PNG画像の展開には png.js を利用しています。
※コメントで教えてもらった URL.createObjectURL() で描画する方法の方が、クライアントのCPU負荷が低く(Thinkpad X61(Core2Duo 2GHz) Windows 7 の Chrome 16 で 25% -> 5%)なりました。ブラウザがサポートしている形式を展開する場合は blob 形式でデータを受信して、URL.createObjectURL()で生成したURLをImageで描画するのが良いのではないでしょうか。なお、URL.createObjectURL版のソースコードは blob ブランチに置いてあります。
WebSocket で画像を転送する方法(正確には画像を連続で送信して動画のように表示させる方法)は、今回のも含めて自分が試しただけでも4つあります。

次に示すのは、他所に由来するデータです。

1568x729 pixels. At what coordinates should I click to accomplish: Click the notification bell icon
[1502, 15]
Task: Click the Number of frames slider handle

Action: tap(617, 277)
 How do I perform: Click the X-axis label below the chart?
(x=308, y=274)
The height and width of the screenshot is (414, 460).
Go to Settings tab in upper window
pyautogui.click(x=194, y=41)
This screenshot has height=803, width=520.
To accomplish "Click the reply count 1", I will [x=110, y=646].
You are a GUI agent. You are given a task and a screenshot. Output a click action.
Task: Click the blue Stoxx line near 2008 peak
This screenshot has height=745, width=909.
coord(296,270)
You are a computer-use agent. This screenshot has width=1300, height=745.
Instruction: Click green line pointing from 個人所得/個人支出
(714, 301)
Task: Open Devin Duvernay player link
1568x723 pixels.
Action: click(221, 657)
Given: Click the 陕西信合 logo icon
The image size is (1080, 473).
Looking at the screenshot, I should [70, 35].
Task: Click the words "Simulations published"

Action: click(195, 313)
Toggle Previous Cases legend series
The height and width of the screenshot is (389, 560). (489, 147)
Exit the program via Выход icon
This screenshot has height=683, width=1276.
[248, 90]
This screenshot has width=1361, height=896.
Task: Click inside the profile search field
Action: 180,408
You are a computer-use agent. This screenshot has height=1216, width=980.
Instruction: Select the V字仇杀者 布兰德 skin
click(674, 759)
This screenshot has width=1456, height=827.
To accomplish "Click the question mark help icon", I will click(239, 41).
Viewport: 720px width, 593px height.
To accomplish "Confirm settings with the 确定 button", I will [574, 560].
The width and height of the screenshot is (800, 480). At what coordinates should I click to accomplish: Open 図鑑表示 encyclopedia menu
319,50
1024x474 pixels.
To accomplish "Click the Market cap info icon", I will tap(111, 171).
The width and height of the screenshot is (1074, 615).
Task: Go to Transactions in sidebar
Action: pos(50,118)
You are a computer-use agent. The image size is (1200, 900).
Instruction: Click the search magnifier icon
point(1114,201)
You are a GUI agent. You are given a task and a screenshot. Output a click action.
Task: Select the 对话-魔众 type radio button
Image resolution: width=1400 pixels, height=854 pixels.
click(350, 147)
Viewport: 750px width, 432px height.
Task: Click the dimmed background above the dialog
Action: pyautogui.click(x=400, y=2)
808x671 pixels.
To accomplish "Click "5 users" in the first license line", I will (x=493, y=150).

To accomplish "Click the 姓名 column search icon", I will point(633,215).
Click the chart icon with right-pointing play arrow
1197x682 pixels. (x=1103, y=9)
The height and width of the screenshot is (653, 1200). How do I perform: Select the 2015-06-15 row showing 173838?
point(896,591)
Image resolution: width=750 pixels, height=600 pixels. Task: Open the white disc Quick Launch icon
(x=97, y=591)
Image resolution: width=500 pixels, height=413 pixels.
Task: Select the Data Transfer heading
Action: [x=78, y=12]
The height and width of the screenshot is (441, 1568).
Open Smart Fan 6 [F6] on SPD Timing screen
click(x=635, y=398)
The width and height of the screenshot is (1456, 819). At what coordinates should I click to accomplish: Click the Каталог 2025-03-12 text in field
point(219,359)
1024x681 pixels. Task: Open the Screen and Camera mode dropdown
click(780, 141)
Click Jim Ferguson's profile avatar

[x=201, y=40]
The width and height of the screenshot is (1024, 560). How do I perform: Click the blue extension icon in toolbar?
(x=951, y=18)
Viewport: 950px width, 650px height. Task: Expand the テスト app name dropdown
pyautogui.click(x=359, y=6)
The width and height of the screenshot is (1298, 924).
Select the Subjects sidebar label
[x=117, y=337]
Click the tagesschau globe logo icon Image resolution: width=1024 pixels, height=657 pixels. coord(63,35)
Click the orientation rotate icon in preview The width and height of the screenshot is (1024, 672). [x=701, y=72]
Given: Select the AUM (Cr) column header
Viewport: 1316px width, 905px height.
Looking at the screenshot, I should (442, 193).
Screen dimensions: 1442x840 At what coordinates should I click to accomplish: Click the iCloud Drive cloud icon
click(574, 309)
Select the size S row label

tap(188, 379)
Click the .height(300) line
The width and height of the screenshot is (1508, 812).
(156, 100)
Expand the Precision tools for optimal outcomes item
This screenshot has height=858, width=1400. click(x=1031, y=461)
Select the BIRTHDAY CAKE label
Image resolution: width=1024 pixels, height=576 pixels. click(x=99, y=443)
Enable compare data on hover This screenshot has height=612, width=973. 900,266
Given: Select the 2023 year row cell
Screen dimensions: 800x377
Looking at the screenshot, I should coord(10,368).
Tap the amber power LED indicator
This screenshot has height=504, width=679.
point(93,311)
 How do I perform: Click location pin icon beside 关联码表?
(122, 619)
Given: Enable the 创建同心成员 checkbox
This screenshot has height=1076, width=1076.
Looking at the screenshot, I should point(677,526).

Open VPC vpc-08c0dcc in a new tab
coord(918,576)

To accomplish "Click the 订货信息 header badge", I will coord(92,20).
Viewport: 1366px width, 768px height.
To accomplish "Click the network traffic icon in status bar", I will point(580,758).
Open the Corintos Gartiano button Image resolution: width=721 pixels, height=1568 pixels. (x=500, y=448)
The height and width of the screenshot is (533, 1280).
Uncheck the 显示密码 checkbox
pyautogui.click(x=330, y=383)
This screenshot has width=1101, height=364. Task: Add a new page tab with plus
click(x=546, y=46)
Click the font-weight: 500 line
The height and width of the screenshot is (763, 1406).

それぞれの現時点での利点と欠点は以下だと思っています。
実装方法 | 利点 | 欠点 | Chrome | FireFox | Safari | iOS | IE9 | IE8 | IE6 |
---|---|---|---|---|---|---|---|---|---|
バイナリ(圧縮形式)で転送して、展開して表示 | 送信データ量が小さい | arraybuffer/blog サポートが必要 | ○ | ○ | × | × | × | × | × |
バイナリ(RAW)で転送して、そのまま表示 | クライアント側の展開がいらないので、クライアント負荷が小さい | 送信データ量が極大/arraybuffer/blog サポートが必要 | ○ | ○ | × | × | × | × | × |
Data URI(文字列)で転送して、そのまま表示 | Safari、Mobile WebKitでも使える | 送信データ量が大きい(バイナリ比+33%) | ○ | ○ | ○ | ○ | △ | △ | × |
画像URLを送信して、ブラウザでロードして表示 | 送信データ量が極小/Safari、Mobile WebKitでも使える | 別途画像配信用のHTTPサーバが必要 | ○ | ○ | ○ | ○ | △ | △ | △ |
IEはWebSocketをサポートしていないので、Socket.IO を使えばできる箇所は△にしています。
ブラウザサポートは次第に解消されていくと思うので、将来的にはバイナリ転送、JSで展開という形に落ち着いていくんじゃないのかな、と思いました。場合によっては独自の圧縮プロトコルも使えるので、高圧縮、暗号化など、色々と応用範囲がありそうですし。
また、WebSocketが gzip 圧縮をサポートするらしいので、画像が転送できれば良いという用途では、RAW形式も生き残るかもしれないですね。